Dataset entries

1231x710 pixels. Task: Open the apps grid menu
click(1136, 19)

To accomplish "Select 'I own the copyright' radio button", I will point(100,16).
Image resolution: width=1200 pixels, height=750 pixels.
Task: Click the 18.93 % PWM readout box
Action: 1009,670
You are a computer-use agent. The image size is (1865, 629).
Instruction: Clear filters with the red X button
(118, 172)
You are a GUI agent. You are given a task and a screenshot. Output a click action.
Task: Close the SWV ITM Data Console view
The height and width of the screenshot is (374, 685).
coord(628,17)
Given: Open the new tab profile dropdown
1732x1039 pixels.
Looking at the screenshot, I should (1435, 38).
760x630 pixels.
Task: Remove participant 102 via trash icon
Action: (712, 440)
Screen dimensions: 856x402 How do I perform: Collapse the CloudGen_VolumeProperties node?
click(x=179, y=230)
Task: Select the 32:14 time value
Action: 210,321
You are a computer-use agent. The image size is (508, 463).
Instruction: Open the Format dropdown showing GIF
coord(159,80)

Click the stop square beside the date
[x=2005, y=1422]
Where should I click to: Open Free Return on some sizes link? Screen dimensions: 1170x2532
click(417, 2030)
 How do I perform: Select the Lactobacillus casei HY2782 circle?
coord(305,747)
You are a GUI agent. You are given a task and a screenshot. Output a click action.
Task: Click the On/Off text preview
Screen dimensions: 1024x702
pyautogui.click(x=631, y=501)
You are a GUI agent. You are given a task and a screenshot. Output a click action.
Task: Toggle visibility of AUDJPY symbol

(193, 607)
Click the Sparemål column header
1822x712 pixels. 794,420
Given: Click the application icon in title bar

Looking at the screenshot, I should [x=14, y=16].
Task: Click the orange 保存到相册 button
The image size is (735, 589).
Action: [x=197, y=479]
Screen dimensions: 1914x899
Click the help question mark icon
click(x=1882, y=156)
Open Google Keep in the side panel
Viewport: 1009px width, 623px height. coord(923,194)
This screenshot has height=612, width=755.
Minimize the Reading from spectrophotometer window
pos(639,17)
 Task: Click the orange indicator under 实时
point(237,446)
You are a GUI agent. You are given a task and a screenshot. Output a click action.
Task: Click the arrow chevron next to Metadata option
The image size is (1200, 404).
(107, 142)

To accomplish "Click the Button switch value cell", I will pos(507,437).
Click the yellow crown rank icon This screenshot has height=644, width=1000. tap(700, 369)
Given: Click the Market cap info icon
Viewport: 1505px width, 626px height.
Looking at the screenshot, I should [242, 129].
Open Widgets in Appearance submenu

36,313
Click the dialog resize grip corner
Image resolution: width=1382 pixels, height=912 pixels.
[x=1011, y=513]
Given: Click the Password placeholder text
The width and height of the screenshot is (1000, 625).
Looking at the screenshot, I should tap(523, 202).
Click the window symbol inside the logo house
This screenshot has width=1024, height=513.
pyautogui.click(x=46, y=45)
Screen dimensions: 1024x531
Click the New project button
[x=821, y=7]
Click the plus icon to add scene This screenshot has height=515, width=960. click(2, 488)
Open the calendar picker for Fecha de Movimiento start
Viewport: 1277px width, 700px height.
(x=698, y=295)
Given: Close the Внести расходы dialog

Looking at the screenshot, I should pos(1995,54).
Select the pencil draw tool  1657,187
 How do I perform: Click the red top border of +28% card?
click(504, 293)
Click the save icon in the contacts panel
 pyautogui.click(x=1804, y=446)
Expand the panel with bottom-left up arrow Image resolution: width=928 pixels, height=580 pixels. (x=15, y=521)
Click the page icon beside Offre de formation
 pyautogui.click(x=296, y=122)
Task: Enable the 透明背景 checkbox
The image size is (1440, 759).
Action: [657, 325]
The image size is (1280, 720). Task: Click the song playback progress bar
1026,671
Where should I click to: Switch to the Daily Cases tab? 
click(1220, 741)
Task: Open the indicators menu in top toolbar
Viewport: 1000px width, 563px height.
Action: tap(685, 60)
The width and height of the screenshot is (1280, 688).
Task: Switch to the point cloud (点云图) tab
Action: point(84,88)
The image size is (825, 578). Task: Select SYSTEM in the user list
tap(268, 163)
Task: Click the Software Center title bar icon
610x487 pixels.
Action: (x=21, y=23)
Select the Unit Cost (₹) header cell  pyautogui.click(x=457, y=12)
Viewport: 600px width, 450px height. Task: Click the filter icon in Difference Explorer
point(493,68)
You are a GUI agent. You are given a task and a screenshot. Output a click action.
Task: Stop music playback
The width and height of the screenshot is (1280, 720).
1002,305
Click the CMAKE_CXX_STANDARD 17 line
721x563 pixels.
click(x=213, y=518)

- PROMPT: Copy the lines above that hold the word "text".

- WRITTEN ANSWER:
Task: Click the On/Off text preview
Given: Click the Password placeholder text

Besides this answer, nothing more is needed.